His moral argument is perhaps the most controversial. He asserts that poverty is less forgivable as one ages because older individuals have had more time to accumulate assets and plan for retirement. "To me, there's nobody less deserving of being the beneficiaries of the welfare state than the old," Hanania states. He argues that continuing to pour resources into these programs will eventually lead to a "massive decrease in living standards" for everyone else. This is a stark departure from the traditional left-right debate, which usually focuses on taxing the rich or restricting immigration to solve fiscal problems.
The Power of Honest Framing
Hanania offers a glimmer of hope, suggesting that the public's resistance to reform is largely due to a lack of information about tradeoffs. He references a 2005 push by the George W. Bush administration to introduce personal investment accounts, which saw significant support among younger voters when the tradeoffs were made clear. He cites a Cato Institute poll where simply informing respondents that the Social Security trust fund would be depleted by 2033 shifted opinions dramatically. "We went from 4% wanting to cut Social Security benefits to 28% just by explaining that there is a tradeoff," he notes.
The data shows a massive generational divide when facts are presented. Gen Z supports reducing benefits over raising taxes by a wide margin, while Baby Boomers prefer tax hikes. Hanania argues that the political establishment has failed because it refuses to tell the truth. "Politicians who tell the truth are disadvantaged," he writes, pointing out that the current political landscape is dominated by figures who lie to supporters by claiming there are no tradeoffs involved. He contrasts the honest approach of figures like Rand Paul with the populist rhetoric that blames immigrants or the wealthy.
The Case for Anti-Gerontocratic Politics
The article culminates in a call to action: the creation of a political movement based on "anti-gerontocratic" sentiment. Hanania argues that while demagoguery is usually negative, targeting the elderly is uniquely grounded in economic reality. "One benefit of anti-elderly demagoguery over anti-foreigner and anti-rich demagoguery is that it's based in truth," he writes. He draws historical parallels to the Port Huron Statement of 1962 and the Cultural Revolution to illustrate that movements pitting the young against the old are not only possible but have historical precedents.
He contends that the current political axis is misaligned. "It sure seems more natural to blame outsiders or the wealthy for a nation's problems than old people," he observes, suggesting this is a deep-seated human instinct that politicians exploit. However, he believes the economic reality of housing unaffordability and entitlement costs makes the elderly the true source of the crisis for younger generations. "Both these issues involve old people making the lives of younger and future generations more difficult as they pursue their narrow self-interests," Hanania concludes.

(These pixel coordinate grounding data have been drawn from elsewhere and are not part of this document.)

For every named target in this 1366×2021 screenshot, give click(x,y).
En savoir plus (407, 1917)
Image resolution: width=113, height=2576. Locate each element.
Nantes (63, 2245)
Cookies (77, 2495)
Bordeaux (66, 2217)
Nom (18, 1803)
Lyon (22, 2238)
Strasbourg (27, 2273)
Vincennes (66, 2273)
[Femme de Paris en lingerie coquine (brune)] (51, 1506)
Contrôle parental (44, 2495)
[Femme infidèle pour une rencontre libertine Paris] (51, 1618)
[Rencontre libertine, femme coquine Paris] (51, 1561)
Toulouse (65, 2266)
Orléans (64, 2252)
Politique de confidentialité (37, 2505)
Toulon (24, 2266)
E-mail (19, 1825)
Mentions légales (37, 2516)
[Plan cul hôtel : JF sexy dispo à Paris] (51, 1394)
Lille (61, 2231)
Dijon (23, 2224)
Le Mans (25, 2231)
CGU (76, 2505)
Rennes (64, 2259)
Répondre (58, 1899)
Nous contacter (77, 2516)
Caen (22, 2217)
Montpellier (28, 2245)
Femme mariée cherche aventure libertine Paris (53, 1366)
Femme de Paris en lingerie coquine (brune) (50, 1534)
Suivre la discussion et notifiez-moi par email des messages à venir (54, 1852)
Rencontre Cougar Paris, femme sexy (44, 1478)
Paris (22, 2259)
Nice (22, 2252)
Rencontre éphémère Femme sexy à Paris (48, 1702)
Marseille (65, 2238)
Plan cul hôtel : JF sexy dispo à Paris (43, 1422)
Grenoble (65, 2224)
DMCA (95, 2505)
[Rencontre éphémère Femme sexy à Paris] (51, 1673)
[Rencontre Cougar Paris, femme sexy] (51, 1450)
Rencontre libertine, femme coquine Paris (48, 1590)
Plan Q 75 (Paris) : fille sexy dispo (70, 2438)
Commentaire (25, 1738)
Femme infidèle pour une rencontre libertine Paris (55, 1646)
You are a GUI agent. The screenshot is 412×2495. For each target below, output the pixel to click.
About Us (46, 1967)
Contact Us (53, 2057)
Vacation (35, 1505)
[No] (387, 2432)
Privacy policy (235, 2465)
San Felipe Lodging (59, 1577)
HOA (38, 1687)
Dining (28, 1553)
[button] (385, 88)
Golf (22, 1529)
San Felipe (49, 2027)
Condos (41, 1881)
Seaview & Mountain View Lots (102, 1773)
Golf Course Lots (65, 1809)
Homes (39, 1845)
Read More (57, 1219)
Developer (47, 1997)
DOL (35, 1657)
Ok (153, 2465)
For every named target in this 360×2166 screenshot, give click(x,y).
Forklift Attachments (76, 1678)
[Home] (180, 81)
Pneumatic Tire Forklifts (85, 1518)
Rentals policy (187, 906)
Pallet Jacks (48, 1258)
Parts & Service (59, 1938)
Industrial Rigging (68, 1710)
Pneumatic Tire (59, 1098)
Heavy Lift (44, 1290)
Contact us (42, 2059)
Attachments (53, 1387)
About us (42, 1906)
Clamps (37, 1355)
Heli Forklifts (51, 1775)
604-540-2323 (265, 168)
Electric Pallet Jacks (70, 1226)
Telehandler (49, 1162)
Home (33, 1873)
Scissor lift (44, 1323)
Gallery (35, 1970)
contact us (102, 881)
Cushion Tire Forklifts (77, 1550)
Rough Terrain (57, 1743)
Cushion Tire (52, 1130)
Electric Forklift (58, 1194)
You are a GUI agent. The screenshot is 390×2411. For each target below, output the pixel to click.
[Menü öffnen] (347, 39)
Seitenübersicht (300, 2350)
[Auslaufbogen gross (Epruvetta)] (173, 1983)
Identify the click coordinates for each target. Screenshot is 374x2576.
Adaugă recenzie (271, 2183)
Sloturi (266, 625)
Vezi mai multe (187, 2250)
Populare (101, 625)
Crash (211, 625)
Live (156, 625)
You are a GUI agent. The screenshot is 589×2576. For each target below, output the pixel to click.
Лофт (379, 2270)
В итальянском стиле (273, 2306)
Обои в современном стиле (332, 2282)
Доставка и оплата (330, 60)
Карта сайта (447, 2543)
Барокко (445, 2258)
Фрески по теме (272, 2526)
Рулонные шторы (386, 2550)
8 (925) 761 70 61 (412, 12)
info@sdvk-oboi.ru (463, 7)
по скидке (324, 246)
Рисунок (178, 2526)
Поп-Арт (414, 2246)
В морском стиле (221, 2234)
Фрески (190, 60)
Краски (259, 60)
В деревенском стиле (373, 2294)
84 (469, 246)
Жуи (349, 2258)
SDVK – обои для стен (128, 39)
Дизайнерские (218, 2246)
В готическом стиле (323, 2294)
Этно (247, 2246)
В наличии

The main economic problem facing young people is the unaffordability of housing, and the main economic issue facing the future of the country is the coming entitlements crisis. Both these issues involve old people.
Bottom Line
Hanania's argument is intellectually rigorous and economically grounded, successfully reframing the entitlement debate from a moral imperative to a generational conflict. However, its greatest vulnerability is political: the sheer voting power of the elderly makes any explicit "anti-elderly" platform a likely electoral suicide pact. The strongest part of the piece is the data showing that young people will support benefit cuts if the tradeoffs are explained, suggesting that the barrier is information, not ideology. Readers should watch for whether any political actor dares to test this theory by making the generational tradeoff the central theme of their campaign.